LLM tracing with MLflow AI Gateway

Apr 10, 2026

Tracing. Wait, what?

It's too easy to develop agentic apps, or use coding agents to help you with stuff. Claude Code, Gemini CLI, Codex, OpenCode, Copilot CLI and many more that I forgot to mention are popular for a reason. These coding agents would report how much tokens are consumed so you can plan your coding sessions as to not run out of usage credits.

But do you ever wonder what's going on between the coding agent and LLM? Or when a user submit a query to your agent, which tools it used, and what's exactly being sent to the LLM? Agentic frameworks can and sometimes rewrite your original prompt, not to mention system prompts baked into the frameworks that you don't see unless you dive into the source code. It's not a bad thing, but if you have to debug why a prompt doesn't work as well as you thought it would, finding out what's exactly being sent over to LLM is a very helpful debugging crutch.

Usage

Good news is you can instrument your agentic app with MLflow so it'll log LLM calls as traces. But this means you'll have to update your code. Might not be very economical if you maintain a lot of repos.
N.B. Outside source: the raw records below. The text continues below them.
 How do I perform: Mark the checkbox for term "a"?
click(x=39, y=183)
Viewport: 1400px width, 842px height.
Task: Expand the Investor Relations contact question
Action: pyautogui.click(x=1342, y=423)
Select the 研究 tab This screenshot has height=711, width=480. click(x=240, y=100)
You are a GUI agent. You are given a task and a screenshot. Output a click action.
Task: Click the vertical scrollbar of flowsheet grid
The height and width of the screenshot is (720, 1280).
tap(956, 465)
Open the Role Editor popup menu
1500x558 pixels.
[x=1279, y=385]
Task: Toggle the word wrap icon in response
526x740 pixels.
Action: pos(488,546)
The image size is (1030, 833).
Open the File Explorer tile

But with Mlflow AI Gateway, you can call LLM through a specified gateway, and traces will be logged automatically (traces can also be disabled, if you really want to). To give it a go (without deploying MLflow server), you can use a local MLflow server and set Ollama as provider (via LiteLLM). Currently MLflow AI Gateway does not support rate limiting, but it is planned.

MLflow AI Gateway also supports passthrough calling, which means if it's a Gemini gateway, you can use Gemini SDK to call it. It does not work if it's a Gemini gateway but you are calling it via Anthropic SDK.

But for teams that already adopt LiteLLM or need rate limiting support, you can use MLflow as observability backend for LiteLLM.

This also means that for CLI coding agents, you can set it to call an MLflow AI Gateway endpoint and you can peek inside the coding agents.

For example, with Copilot CLI, you need to set following environment variables:

COPILOT_PROVIDER_BASE_URL
COPILOT_PROVIDER_TYPE
COPILOT_PROVIDER_API_KEY
COPILOT_MODEL

Then launch Copilot CLI. I asked it to read a project and explain what it does. This is what shows up under MLflow traces:

MLflow traces

MLflow traces details

What if you need OTel

See Observability with eBPF and OTel. It works with agentic frameworks and LLM provider SDKs, but YMMV.


Tracing is a scaling problem. At a small scale, you can debug by hand. But at a large scale, sifting through logs to find relevant logs for a single user's request is not for the faint of heart. And there will be concurrent users. But if you are one of the braves and want to practice logs-diving skills, by all means.